Blessed Francisco of Fatima
While in Fatima last week, D. Finnian and I had the opportunity to visit with Dr Ângela de Fátima Coelho da Rocha Pereira da Silva, the wonderfully affable postulator of the Cause of the Little Shepherds of Fatima. Sister Angela is a religious of the Aliança de Santa Maria and a medical doctor; she was nominated Postulator extra urbem on 1 November 2009, then Postulator in urbe on 22 June 2012. I shared with the Postulator my own devotion to Blessed Francisco, the Consoler of the Hidden Jesus.
Consoler of the Hidden Jesus
The words of the Angel of Fatima, “Console your God”, engraved themselves in young Francisco’s heart. They became the compelling inspiration of his short life of eleven years (1908–1919). Francisco wanted, more than anything else, to be the Consoler of the Hidden Jesus. He did this by praying rosary after rosary, and by spending hours close to the tabernacle of the parish church.

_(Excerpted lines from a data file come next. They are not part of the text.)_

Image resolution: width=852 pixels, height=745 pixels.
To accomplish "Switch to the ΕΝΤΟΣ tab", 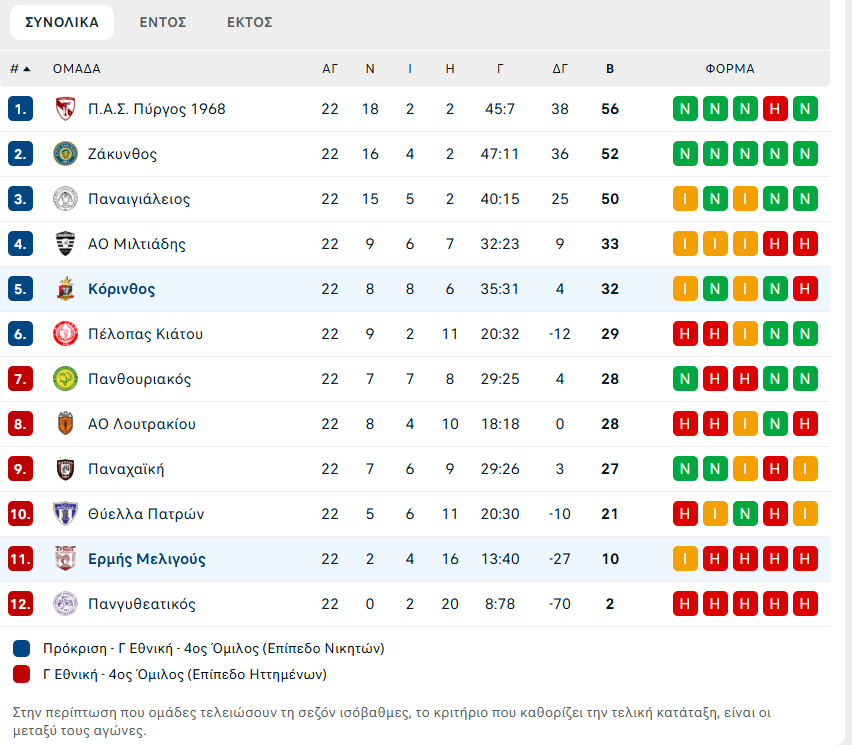I will point(163,22).
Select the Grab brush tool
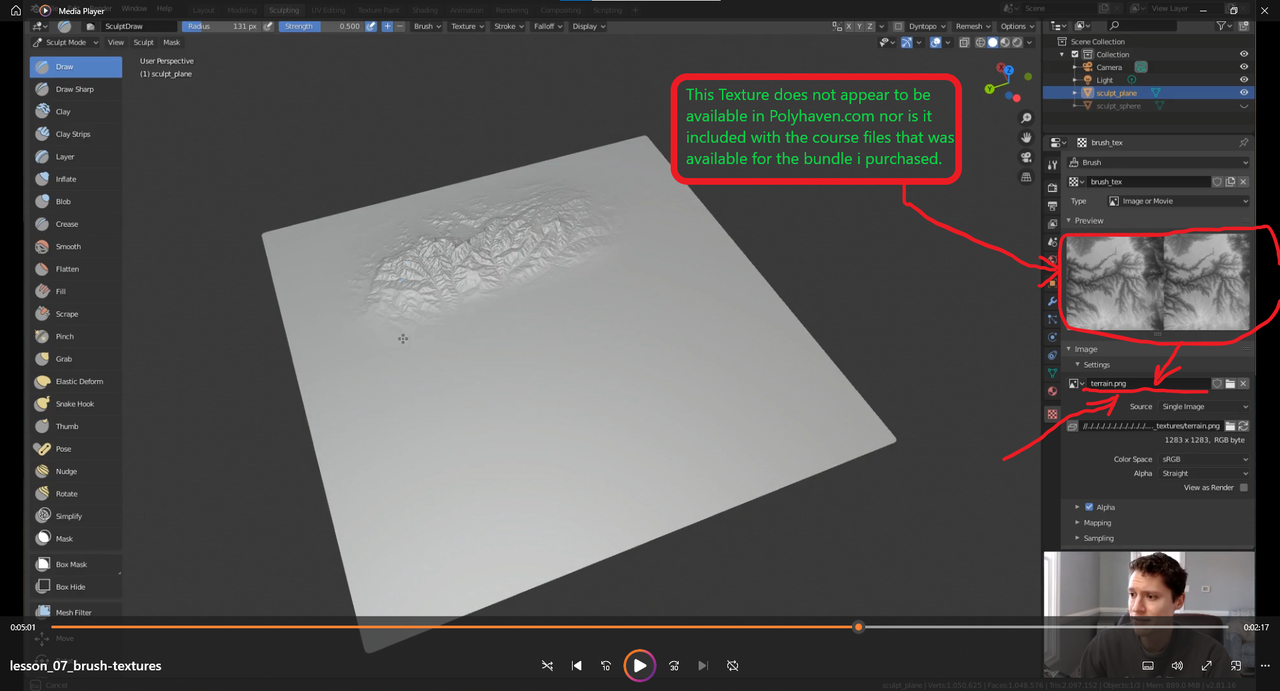 coord(63,359)
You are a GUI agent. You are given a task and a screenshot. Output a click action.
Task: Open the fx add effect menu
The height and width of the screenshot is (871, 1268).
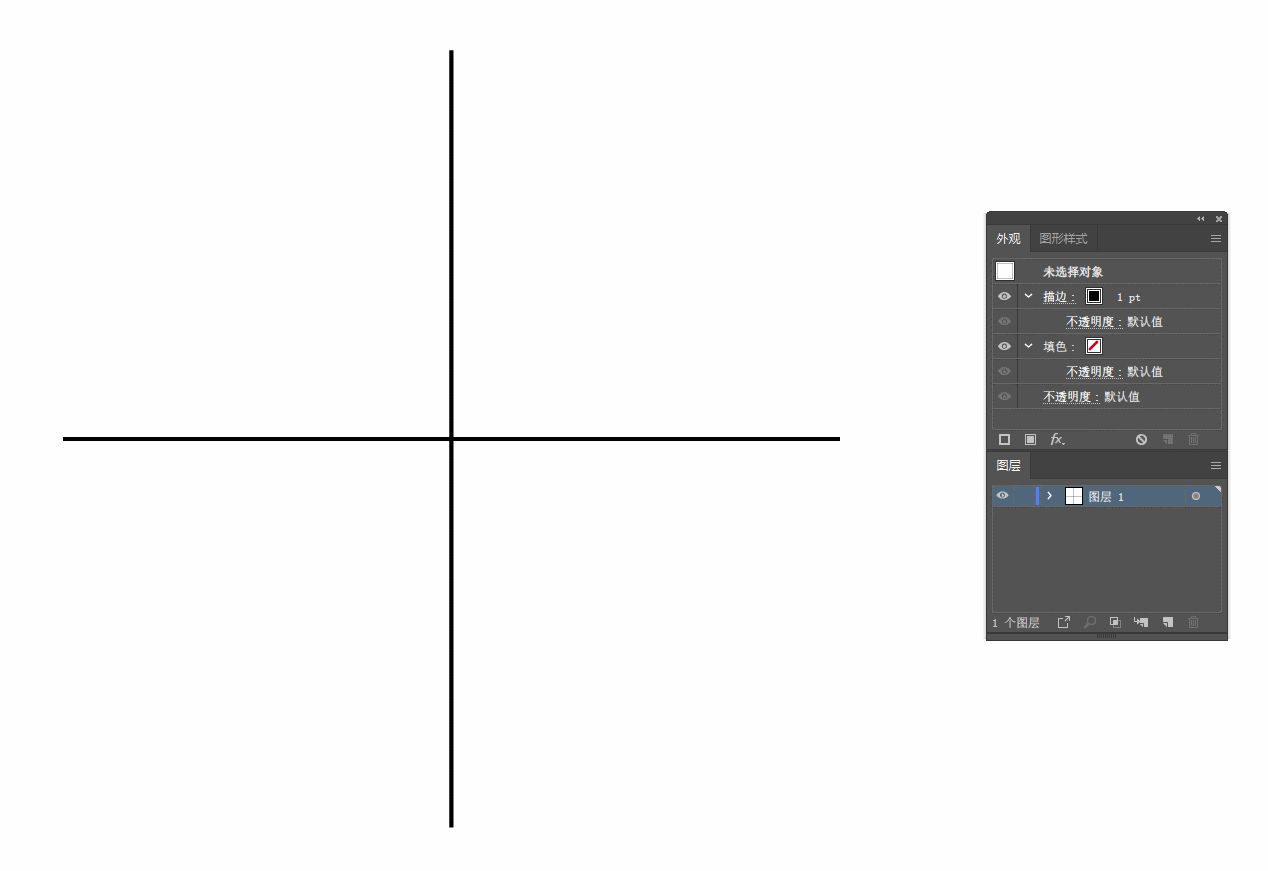coord(1057,439)
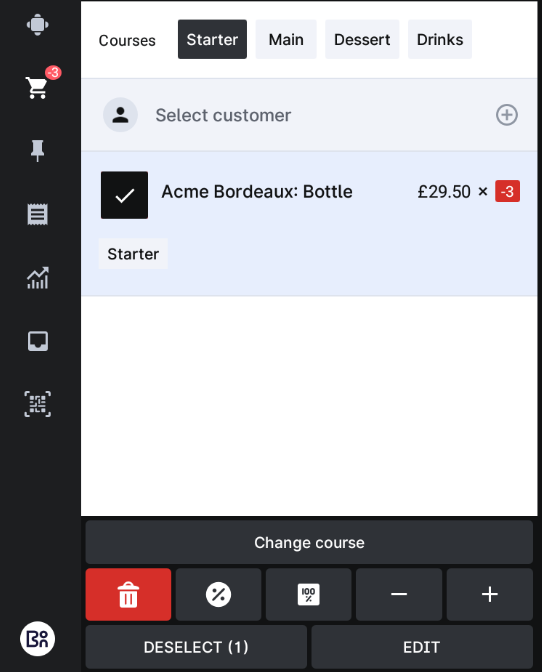This screenshot has height=672, width=542.
Task: Decrease quantity with minus button
Action: pyautogui.click(x=399, y=594)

Readers familiar with the story of Fatima will recall that on 13 May 1917, after hearing the Lady say, “I come from heaven”, Lucia asked if she and her little companions would go to heaven. The Lady replied that both Lucia and Jacinta would go to heaven , but that Francisco would need to say many rosaries first.
This enigmatic utterance concerning Francisco has, over the years, given rise to a certain amount of speculation as to its meaning. Various interpretations have been ascribed to it, but I found none of them satisfying. Some commentators even suggested that Francisco was somehow held back in his spiritual development and, therefore, needed more prayer than his sister Jacinta and his cousin Lucia.

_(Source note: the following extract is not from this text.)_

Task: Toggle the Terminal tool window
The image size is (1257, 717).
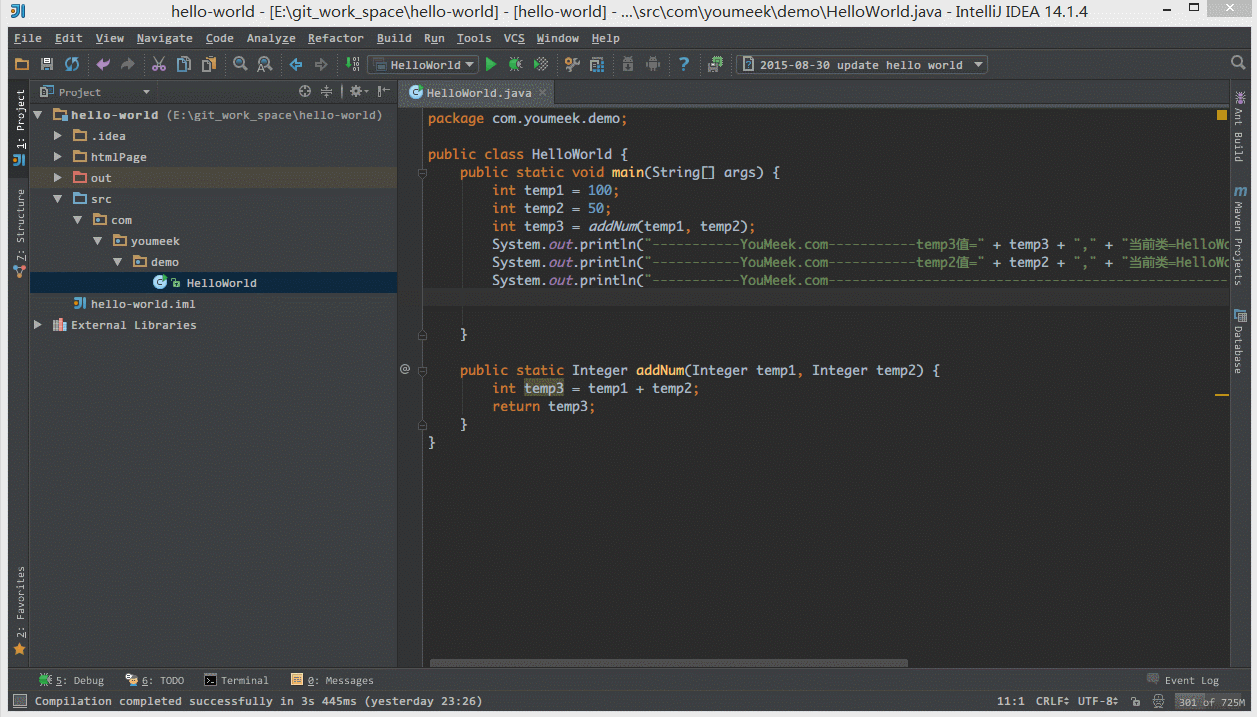Action: tap(237, 679)
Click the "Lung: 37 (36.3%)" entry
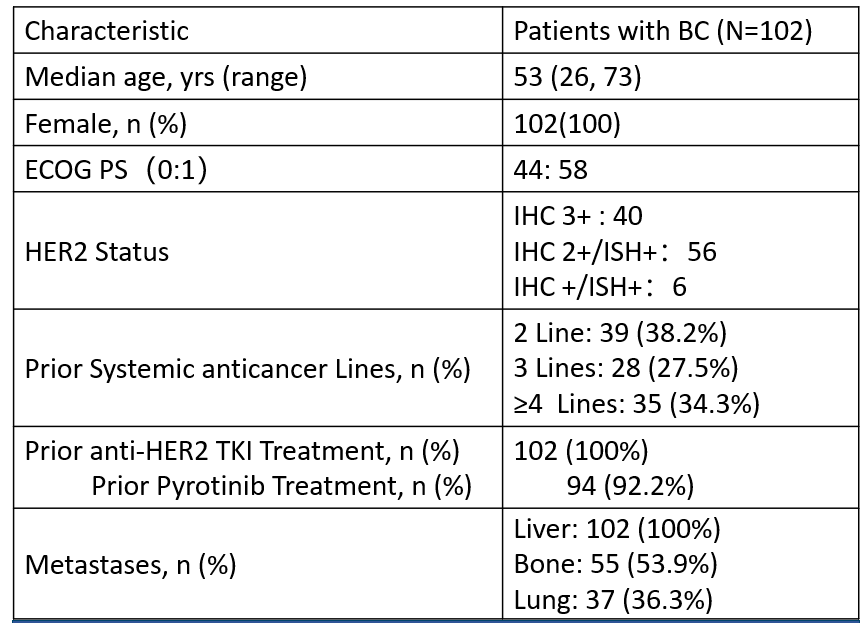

Francisco: A Contemplative Soul
I put the question to Dr Coelho,. She explained that while little Jacinta was an extrovert, easily engaging with others and concerned in reaching out to all, especially to poor sinners, Francisco was a very interior soul, focused on God alone or, as he himself put it, on consoling the Hidden Jesus. In this way, the personalities and graces of Francisco and Jacinta are complementary. Jacinta is emblematic of the missionary impulse of the Church, while Francisco illustrates the call to the hidden life and total dedication to the “One Thing Necessary” (Luke 10:42). Francisco, explained Dr Coelho, was, from the very beginning of the apparitions, singled out as a contemplative soul.
The Postulator explained that had Our Lady said that Francisco was to become a “contemplative soul”, the meaning of her words would have completely escaped Francisco’s understanding. His was the simple vocabulary of a child, of a boy accustomed to the concrete realities of nature. Our Lady’s words that Francisco would “need to say many rosaries” before going to heaven was, in effect, her way of saying that Francisco was to become an entirely contemplative soul before going to heaven, and this by means of many rosaries. Understand by this that, for Francisco and for most ordinary people, many rosaries are the most simple and efficacious way to union with God.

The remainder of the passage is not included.